InterestingLad Wrote: Maybe first person stories are just more likely to be badly written?
Let's touch on this point.... As I mentioned earlier, I've observed a tendency for newer writers to gravitate towards first person. Like you said, it's the closest storytelling mechanism; our worlds are naturally situated in the first person tense. It feels natural for lots of people when they first start writing a story to use it!


Hey, I even started in the first person (with four shifting first person POVs omg it was really ugly hahaha. Plus, present tense. In my own self defense, I was a literal child then.)

When newer writers do something more, we also have a tendency to observe more just flat-out bad writing. Old me was like, the poster child for that ^
New writers also need to learn so many foundational things, again, nothing wrong with that per se.

It's especially tricky though, because (in my opinion) first person is the HARDEST POV to do well (aside from maybe second person). Even the paragraph and sentence construction, you need to learn how to bury the "I" so that not every sentence starts with "I did this, I did that." It could get monotonous fast.
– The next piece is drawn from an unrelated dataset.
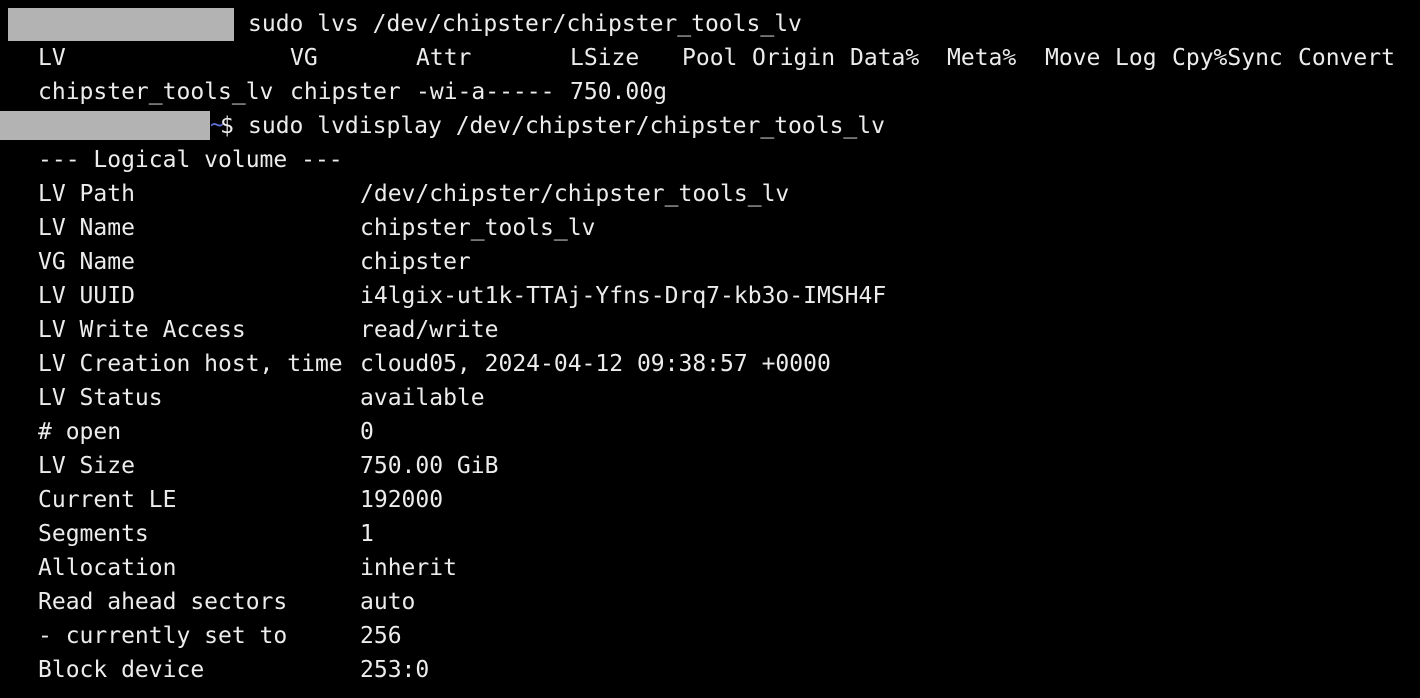  Describe the element at coordinates (86, 194) in the screenshot. I see `lvdisplay-key: LV Path` at that location.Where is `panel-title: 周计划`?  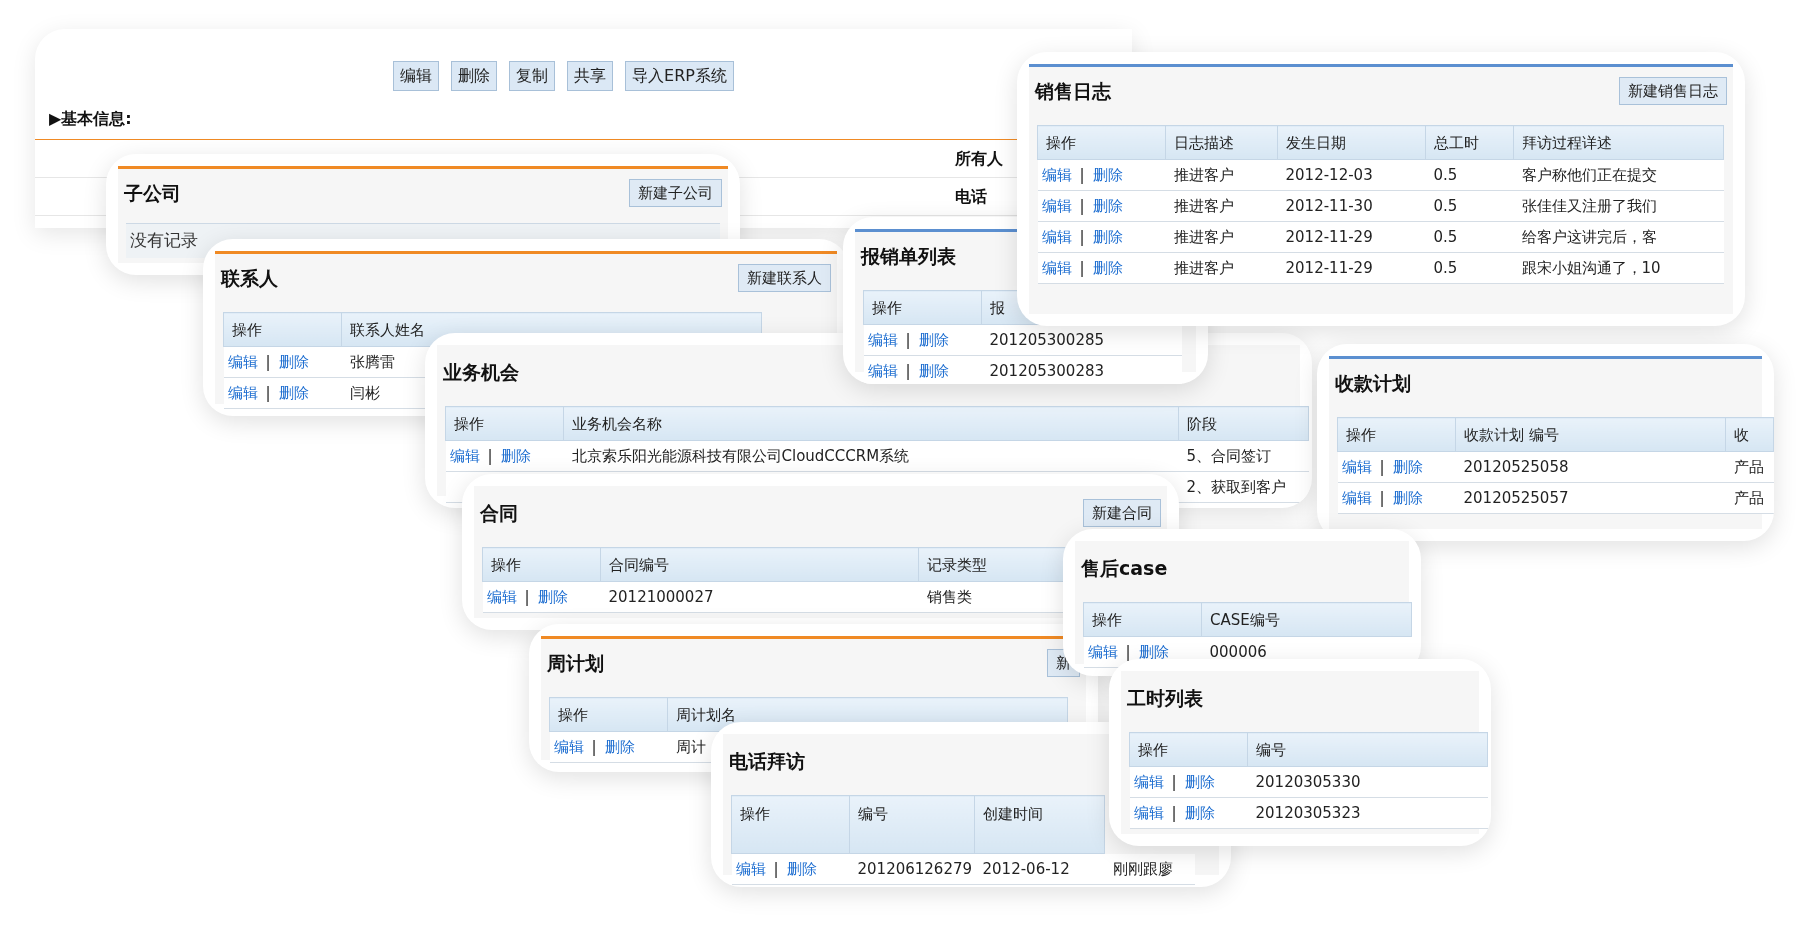
panel-title: 周计划 is located at coordinates (576, 663).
The result with all of these things is that I just have tended not to enjoy stories written in the first person tense as much as a story written in third person. That sums up my personal preference, and again just me as a reader. First person is a totally valid POV to use creatively of course, and there's people do enjoy it more than third person as well. 

Re: tags for 1st/2d/3rd person and past/present tense

#18

kieranpierce Wrote: It's especially tricky though, because (in my opinion) first person is the HARDEST POV to do well (aside from maybe second person). Even the paragraph and sentence construction, you need to learn how to bury the "I" so that not every sentence starts with "I did this, I did that." It could get monotonous fast.

Recently I found even harder thing.

Diary.

The main challenge in writing fiction as a diary, if you want to stay authentic, lies in not writing or explaining things that protagonist already knows...such as vital mechanics and elements of worldbuilding that the owner of the diary would never ever explain to themselves in a work written by themselves and for themselves.

Another challenge is actually telling a story. Most diaries focus on people's emotions and are full of random thoughts, making references that only the author can understand and refusing to elaborate. Actually telling a cohesive story in that format is extremely hard.

Tried reading "Dracula" for inspiration, but that work had the advantage of actually being set in our own world. Trying to write diary style fantasy or sci-fi book proves to be...extremely challenging.